A unique writing voice is how your work rises out of a packed field, and it requires regular maintenance to remain keen. The workshop defines voice as a combination of your personality, tone, and language, supported by your values and lived experience. It’s not static; it shifts as you mature, educate yourself, and encounter new concepts, so the objective is to support it purposefully. To achieve this, you can leverage industry experts in your journey.

Devote yourself to continuous practice, consistent feedback, and fresh projects to sustain your style. Write short daily drills: 150-word riffs on a prompt, product blurbs with three moods, or a micro-essay from a scene you saw on your commute. Every week, select one skill to train—rhythm, word choice, or point of view—and monitor it in a basic log. Ship small pieces in low-risk places, like a newsletter or a private group, then collect notes with three questions: what felt true, what felt off, and what line stuck. This process can help you craft perfect copy.

Reserve creative play time to prevent a rut! Block out 30 minutes, three times a week, for tests with explicit rules. Switch tense. Rewrite a bio in five tones: candid, witty, formal, warm, and spare. Make a product ‘voice’, like a bike that drones on with dry humor. Experiment — test out a five line scene in 1st, then 3rd person. These low-stakes drills help you spot tells—favorite phrases, sentence length, ways you build a beat—so you can use them on purpose, not by habit.

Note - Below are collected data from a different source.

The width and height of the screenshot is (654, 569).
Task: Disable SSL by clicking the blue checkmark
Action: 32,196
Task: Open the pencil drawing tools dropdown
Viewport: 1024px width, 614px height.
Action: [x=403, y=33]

Develop a support group that provides truthful, gentle input. Find copy chiefs, mentors, even peers who understand the craft and honor your ambitions. Communicate a one-page brief with your purpose, audience, and “do/don’t” list ahead of reading. Request feedback on clarity, tone appropriateness, and originality, not preference. Bring in rotating readers from outside your field to stress-test cultural cues and maintain clarity for international audiences.

Mindset shifts stoke the engine. So allow yourself to experiment and to retain the bits that work. Small wins matter: one strong hook, one clean metaphor, one cut that tightens flow. Others call voice talent, others call it trained. Both can be right. Self-awareness and reflection transform raw traits into craft. Identify your principles. Mark your prejudices. Welcome in scuff marks and wear a bit of imperfection. It sounds authentic and keeps your voice, not a clone of another person’s.

Conclusion

If you want to construct a voice that sticks, keep the work small and steady. Short daily drills trump big burst goals. READ YOUR LINES OUT LOUD. Cut the fluff. Exchange hazy terminology for specific. Try one adjustment each post. Observe the increase in clicks or page time.

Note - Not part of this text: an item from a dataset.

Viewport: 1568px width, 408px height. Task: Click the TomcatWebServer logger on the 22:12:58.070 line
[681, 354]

To keep it real, follow some cues. Maintain a word bank. Maintain a swipe file. Record what receives responses. For a quick gut check, friend test. If a pal can hear you in it, then you’re headed in the right direction.

As a follow-up, choose an exercise from today. Give it a go on a post or a mail. Send me the link, or your draft. Request a review or reminder. Let’s keep your voice keen and vibrant.